After months of being criticized for failing to fill the position, President Obama has nominated an Ambassador-at-Large for International Religious Freedom. Suzan Johnson Cook is a Baptist pastor with little political experience. She has been a chaplain for the New York Police Department, was an adviser on President Clinton’s Domestic Policy Council, and is the founder of something called the Wisdom Worldwide Center. Secretary of State Hillary Clinton praised her as “an experienced religious leader with a passion for human rights and an impressive record of public service.”
As William Wan and Michelle Boorstein of The Washington Post note:

Cook’s name had been out there for months … so there has been plenty of time for the self-described international religious freedom community to react. Reaction has been pretty uniform—respect for Cook’s work in building a New York City-based mega-ministry and in her interest in public service, but concern for the lack of any expertise in international religious freedom and human rights work, or foreign policy work in general.

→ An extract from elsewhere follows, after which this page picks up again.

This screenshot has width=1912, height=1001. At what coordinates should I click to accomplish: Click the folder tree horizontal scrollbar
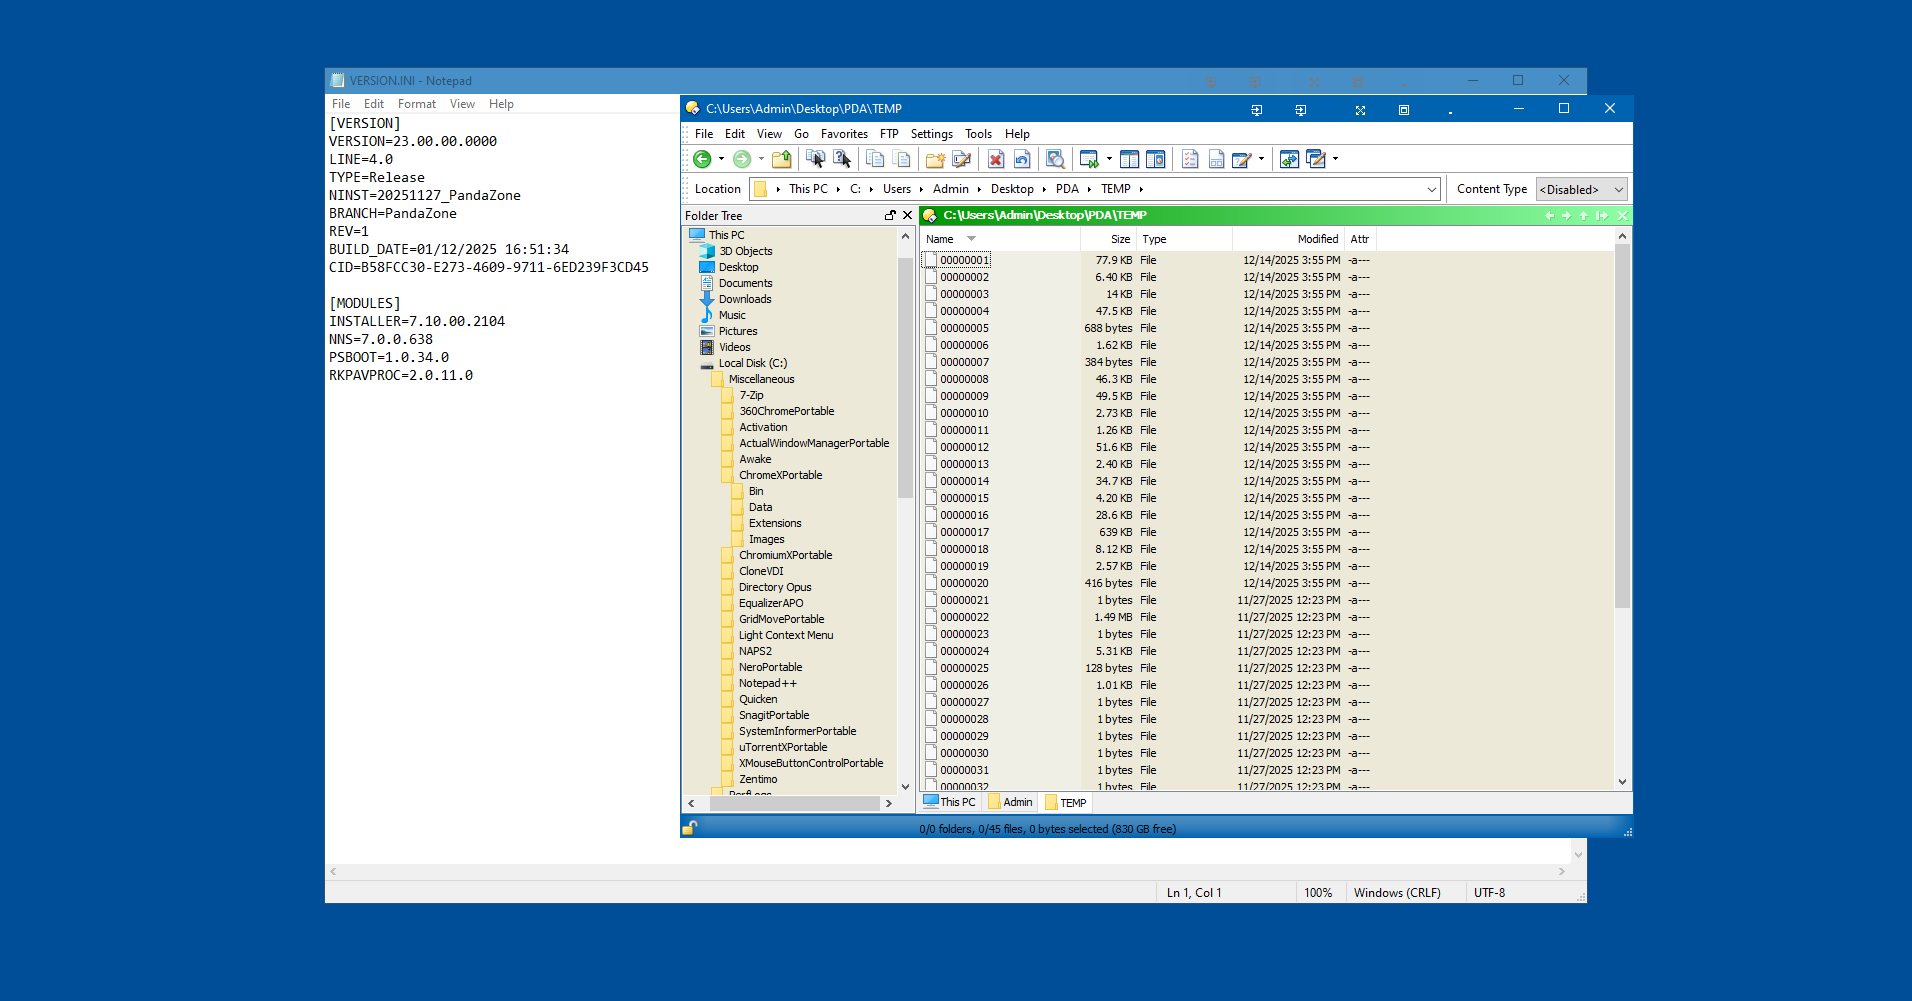pos(794,804)
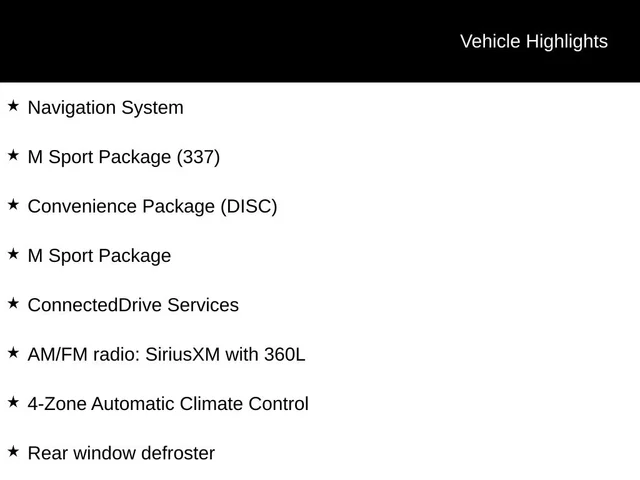Click the star next to M Sport Package (337)
Screen dimensions: 640x480
[x=13, y=156]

Mark Silk, a professor of religion in public life at Trinity College, points out:

Her predecessors as Ambassador-at-Large were, in the Clinton Administration, Robert A. Seiple, who came to the job having served as president for 11 years of World Vision, Inc., the huge Christian relief and development agency. In the Bush administration, it was John V. Hanford, who had spent 14 years working on international religious issues for Sen. Richard Lugar and who also played a critical role in drafting the 1998 International Religious Freedom Act, which established the Ambassador-at-Large position.